# Reading passage
Buckwheat Chia Bread
slightly adapted from The Healthy Chef

Makes 1 loaf
300 g (10 1/2 oz / 1 3/4 cups) gluten-free whole raw buckwheat groats (found at DM here in Prague)
60 g (2 fl oz / 1/4 cup) whole chia seed
250 ml / 1 cup water (use half to soak chia seeds and the other half to combine in the food processor or blender)
60 ml ( 2 fl oz / ¼ cup ) olive oil
1 1/2 teaspoons gluten-free baking powder
1 teaspoon sea salt

Preheat oven to 160 C / 320 F. (fan forced oven).

Soak buckwheat in plenty of cold water for 2 hours until softened.

Soak chia seed in 1/2 cup cold water until gel like – this takes about 30 minutes.

Drain the buckwheat and rinse through a fine sieve. Make sure all the water is fully drained.

Place the buckwheat into a food processor.

Add chia gel, 1/2 cup of water, olive oil, bicarb soda, sea salt and lemon juice.

Mix in a food processor for 3 minutes. The bread mix should resemble a batter consistency with some whole buckwheat still left in the mix.

# Given material
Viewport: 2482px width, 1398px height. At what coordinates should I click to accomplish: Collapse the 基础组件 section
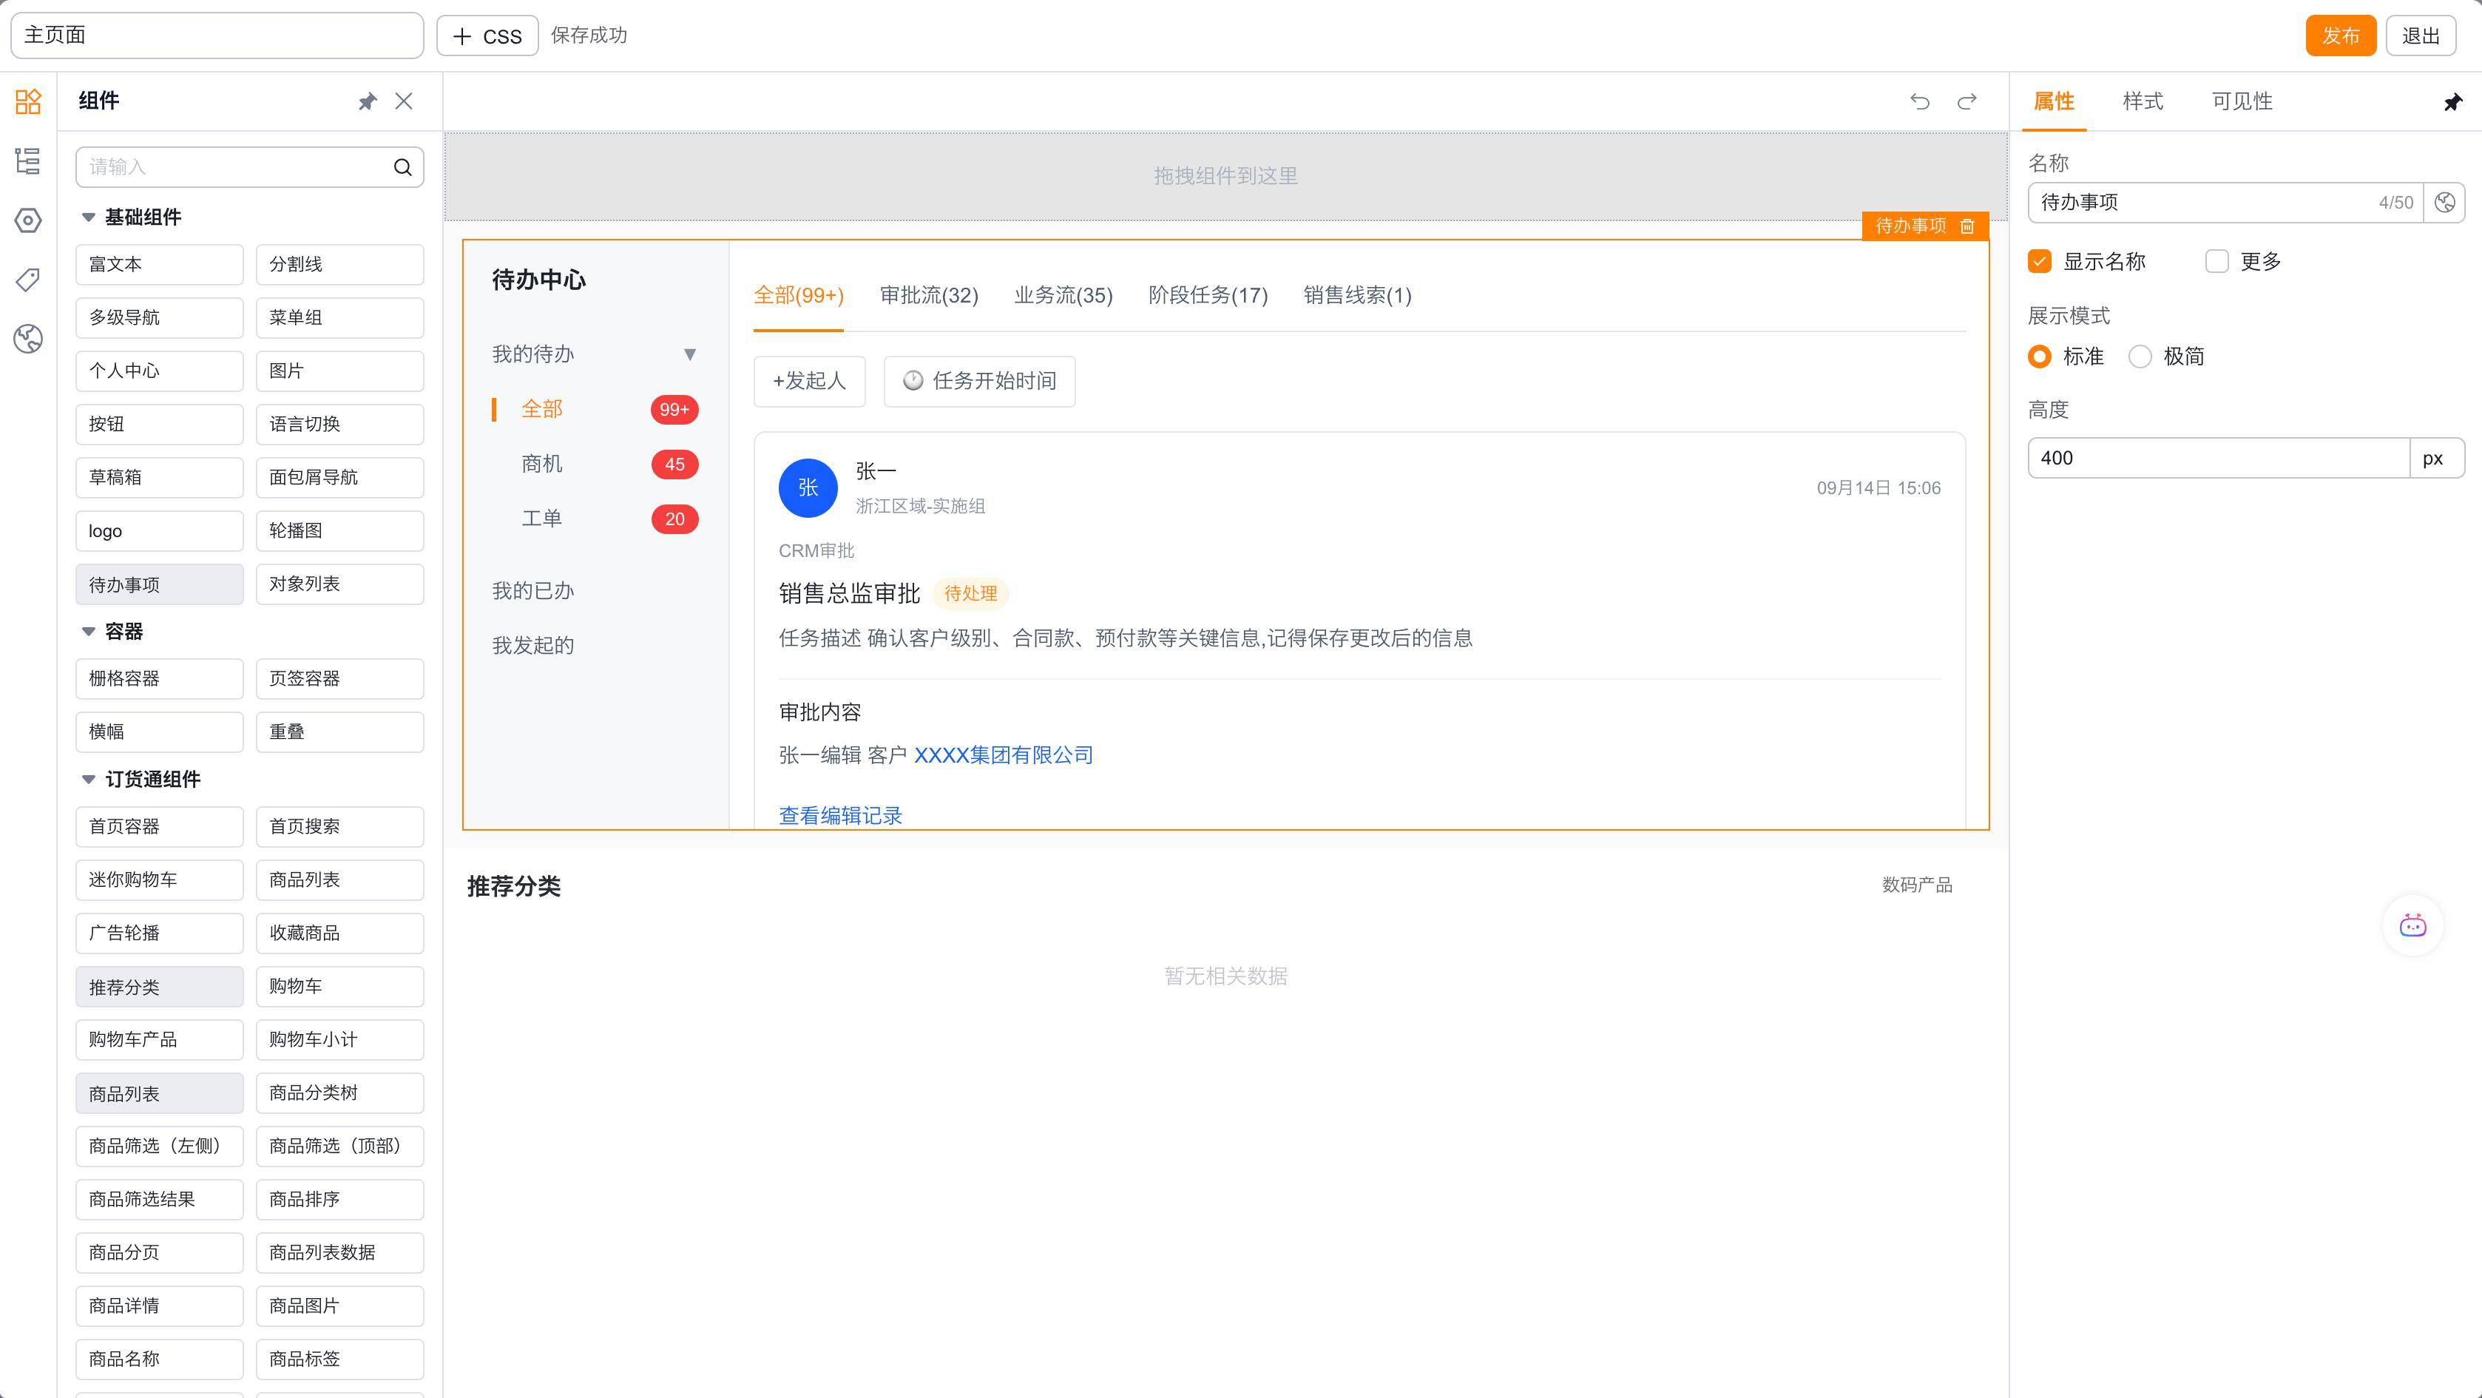tap(89, 218)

# Request 1
List each ingredient in the ingredient list of the buckwheat chia bread recipe, without its quantity.
# Request 2
Copy the buckwheat chia bread recipe word for word from "Buckwheat Chia Bread" up to and including "(fan forced oven).".

# Exercise solution 1
- Gluten-free whole raw buckwheat groats
- Whole chia seed
- Water
- Olive oil
- Gluten-free baking powder
- Sea salt

# Exercise solution 2
Buckwheat Chia Bread
slightly adapted from The Healthy Chef

Makes 1 loaf
300 g (10 1/2 oz / 1 3/4 cups) gluten-free whole raw buckwheat groats (found at DM here in Prague)
60 g (2 fl oz / 1/4 cup) whole chia seed
250 ml / 1 cup water (use half to soak chia seeds and the other half to combine in the food processor or blender)
60 ml ( 2 fl oz / ¼ cup ) olive oil
1 1/2 teaspoons gluten-free baking powder
1 teaspoon sea salt

Preheat oven to 160 C / 320 F. (fan forced oven).